Problem description -> Print the lines in the listing below that fall between the line with "Task: Click the İletişim" and the line with "800x506 pixels.", those two lines included, exactly as they stand and with nothing else.

Records for the task ->
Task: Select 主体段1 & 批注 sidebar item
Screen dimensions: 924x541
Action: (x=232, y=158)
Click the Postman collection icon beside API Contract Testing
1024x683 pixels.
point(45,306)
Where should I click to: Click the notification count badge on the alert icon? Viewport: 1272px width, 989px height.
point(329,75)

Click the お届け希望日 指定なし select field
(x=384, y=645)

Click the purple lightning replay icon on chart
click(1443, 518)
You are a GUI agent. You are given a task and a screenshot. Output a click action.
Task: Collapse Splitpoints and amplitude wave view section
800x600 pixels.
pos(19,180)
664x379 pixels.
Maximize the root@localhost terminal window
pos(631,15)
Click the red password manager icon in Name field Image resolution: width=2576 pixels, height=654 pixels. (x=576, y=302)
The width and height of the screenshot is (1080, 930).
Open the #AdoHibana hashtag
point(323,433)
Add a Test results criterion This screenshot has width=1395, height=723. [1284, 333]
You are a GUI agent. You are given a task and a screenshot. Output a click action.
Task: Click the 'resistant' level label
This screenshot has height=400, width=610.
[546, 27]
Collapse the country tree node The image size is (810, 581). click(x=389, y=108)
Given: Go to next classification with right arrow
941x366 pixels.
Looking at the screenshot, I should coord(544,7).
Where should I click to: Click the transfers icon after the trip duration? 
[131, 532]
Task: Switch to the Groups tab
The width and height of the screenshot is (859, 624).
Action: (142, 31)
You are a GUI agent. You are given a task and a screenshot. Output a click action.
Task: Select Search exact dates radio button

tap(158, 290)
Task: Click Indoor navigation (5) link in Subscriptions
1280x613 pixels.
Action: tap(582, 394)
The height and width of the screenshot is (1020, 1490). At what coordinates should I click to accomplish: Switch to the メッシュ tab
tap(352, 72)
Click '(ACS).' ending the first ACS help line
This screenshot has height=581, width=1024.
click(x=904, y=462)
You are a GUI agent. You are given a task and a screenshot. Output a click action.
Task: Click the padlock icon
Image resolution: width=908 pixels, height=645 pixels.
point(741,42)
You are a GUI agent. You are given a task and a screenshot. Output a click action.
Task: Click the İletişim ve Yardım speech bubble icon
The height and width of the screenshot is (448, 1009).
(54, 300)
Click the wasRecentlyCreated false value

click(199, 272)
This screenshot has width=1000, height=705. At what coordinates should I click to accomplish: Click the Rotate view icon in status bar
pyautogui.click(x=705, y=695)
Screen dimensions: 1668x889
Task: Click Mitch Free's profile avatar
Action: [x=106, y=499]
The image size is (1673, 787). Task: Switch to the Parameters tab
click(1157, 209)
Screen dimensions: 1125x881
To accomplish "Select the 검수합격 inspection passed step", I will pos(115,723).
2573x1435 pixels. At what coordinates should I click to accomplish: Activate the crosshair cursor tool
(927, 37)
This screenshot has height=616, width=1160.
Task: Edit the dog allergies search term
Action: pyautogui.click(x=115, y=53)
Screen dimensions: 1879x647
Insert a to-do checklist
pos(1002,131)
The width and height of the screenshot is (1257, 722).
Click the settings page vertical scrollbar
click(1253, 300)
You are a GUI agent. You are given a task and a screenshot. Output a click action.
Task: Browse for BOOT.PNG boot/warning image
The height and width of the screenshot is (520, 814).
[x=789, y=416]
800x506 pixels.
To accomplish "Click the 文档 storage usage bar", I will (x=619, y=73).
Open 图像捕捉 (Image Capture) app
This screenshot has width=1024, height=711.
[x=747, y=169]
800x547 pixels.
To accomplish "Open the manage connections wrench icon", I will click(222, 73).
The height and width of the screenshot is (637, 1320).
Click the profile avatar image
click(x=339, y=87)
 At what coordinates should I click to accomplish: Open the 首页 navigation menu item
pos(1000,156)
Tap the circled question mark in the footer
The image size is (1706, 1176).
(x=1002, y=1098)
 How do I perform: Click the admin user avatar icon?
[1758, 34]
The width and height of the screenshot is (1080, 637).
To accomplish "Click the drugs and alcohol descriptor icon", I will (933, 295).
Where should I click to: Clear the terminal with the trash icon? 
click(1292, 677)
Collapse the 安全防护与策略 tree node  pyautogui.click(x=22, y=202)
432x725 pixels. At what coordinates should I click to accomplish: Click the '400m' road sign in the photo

Written answer ->
Task: Click the İletişim ve Yardım speech bubble icon
The height and width of the screenshot is (448, 1009).
(54, 300)
Click the wasRecentlyCreated false value

click(199, 272)
This screenshot has width=1000, height=705. At what coordinates should I click to accomplish: Click the Rotate view icon in status bar
pyautogui.click(x=705, y=695)
Screen dimensions: 1668x889
Task: Click Mitch Free's profile avatar
Action: [x=106, y=499]
The image size is (1673, 787). Task: Switch to the Parameters tab
click(1157, 209)
Screen dimensions: 1125x881
To accomplish "Select the 검수합격 inspection passed step", I will pos(115,723).
2573x1435 pixels. At what coordinates should I click to accomplish: Activate the crosshair cursor tool
(927, 37)
This screenshot has height=616, width=1160.
Task: Edit the dog allergies search term
Action: pyautogui.click(x=115, y=53)
Screen dimensions: 1879x647
Insert a to-do checklist
pos(1002,131)
The width and height of the screenshot is (1257, 722).
Click the settings page vertical scrollbar
click(1253, 300)
You are a GUI agent. You are given a task and a screenshot. Output a click action.
Task: Browse for BOOT.PNG boot/warning image
The height and width of the screenshot is (520, 814).
[x=789, y=416]
800x506 pixels.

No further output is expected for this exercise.